Please write out the records, beginning at the line that contains "You are a GUI" and stopping after the line that contains "[x=418, y=428]". Leave the pictures out of your copy.

> [DATA SHOWN]
——
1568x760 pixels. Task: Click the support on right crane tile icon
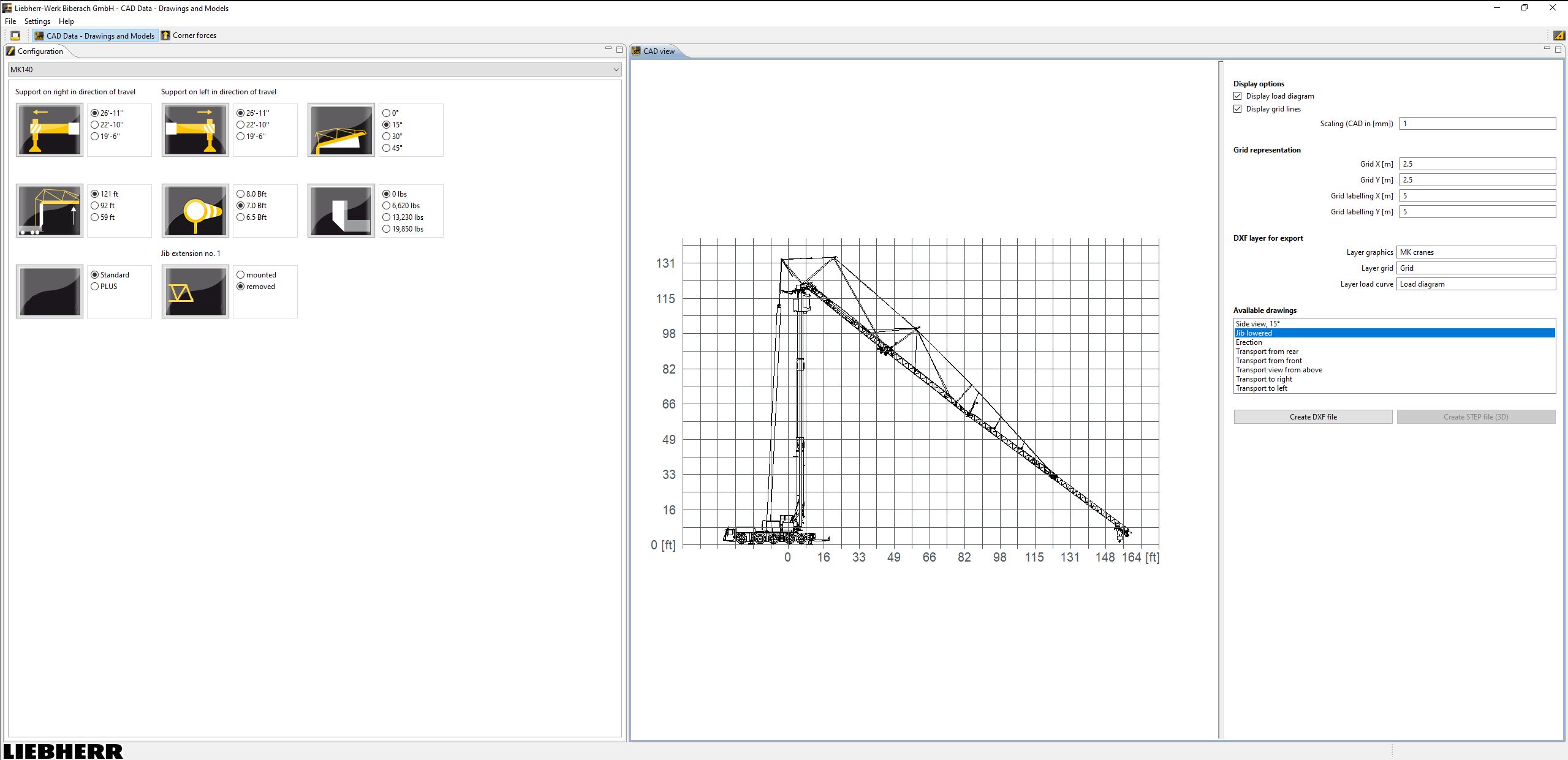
——
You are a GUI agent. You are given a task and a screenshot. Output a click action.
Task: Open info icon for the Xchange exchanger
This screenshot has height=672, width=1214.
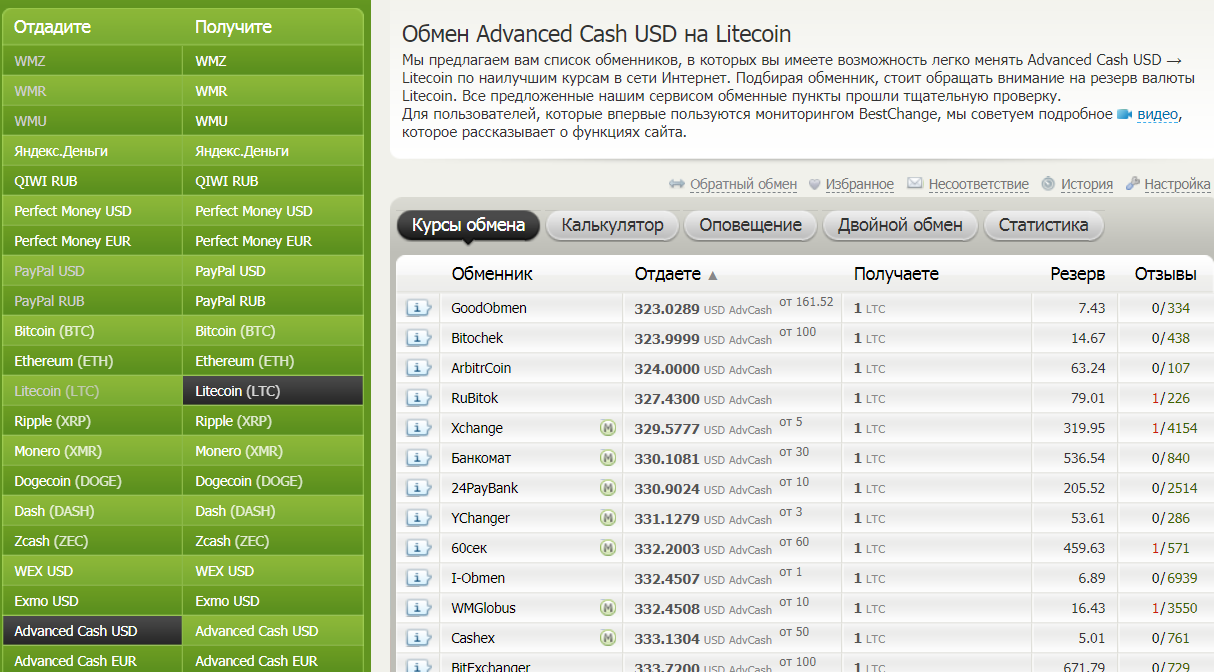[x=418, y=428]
——
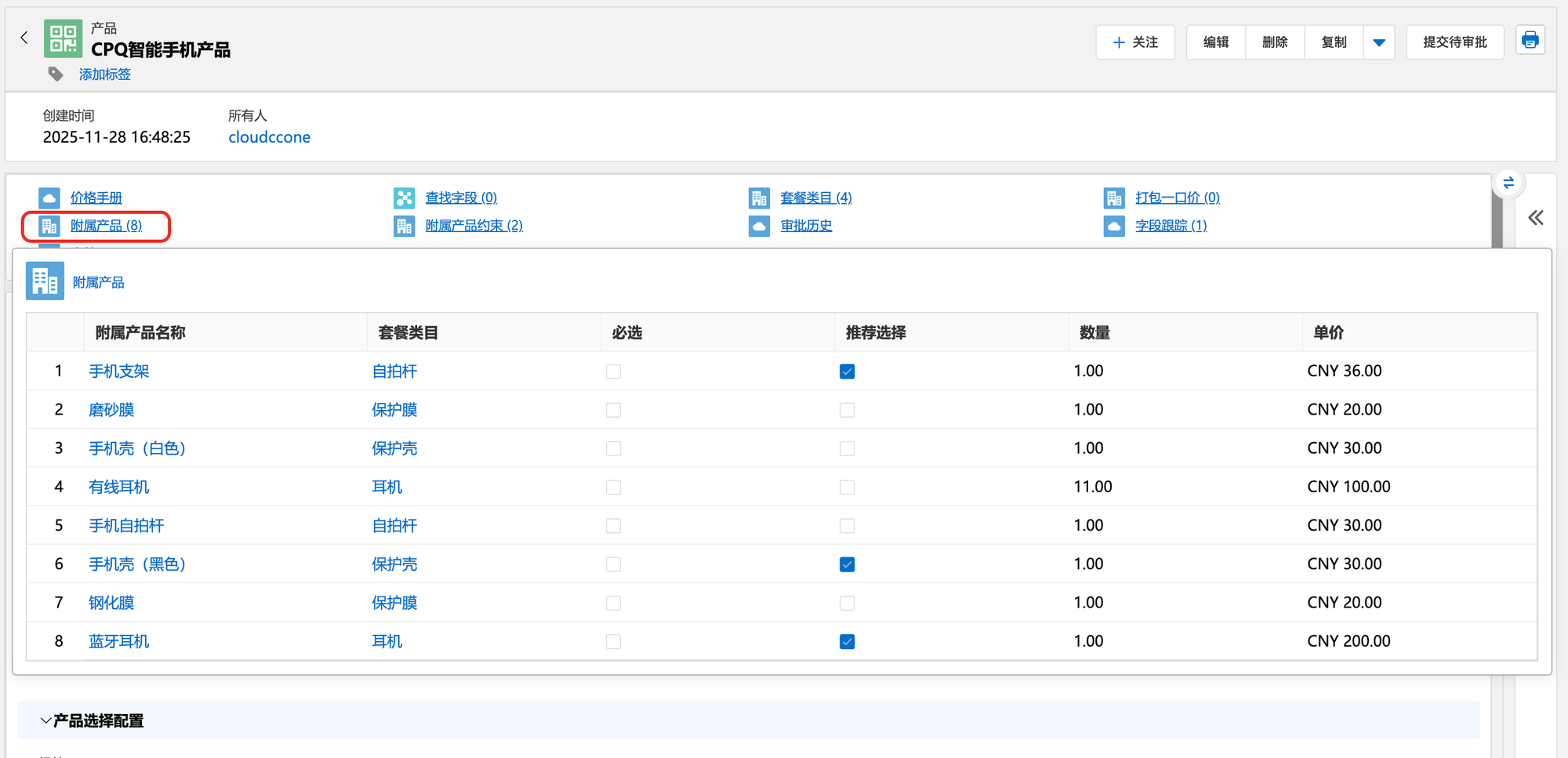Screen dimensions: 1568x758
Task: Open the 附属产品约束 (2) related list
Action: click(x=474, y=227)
——
> [EXERCISE RESULT]
You are a GUI agent. You are given a task and a screenshot. Output a click action.
Task: Open info icon for the Xchange exchanger
This screenshot has height=672, width=1214.
[x=418, y=428]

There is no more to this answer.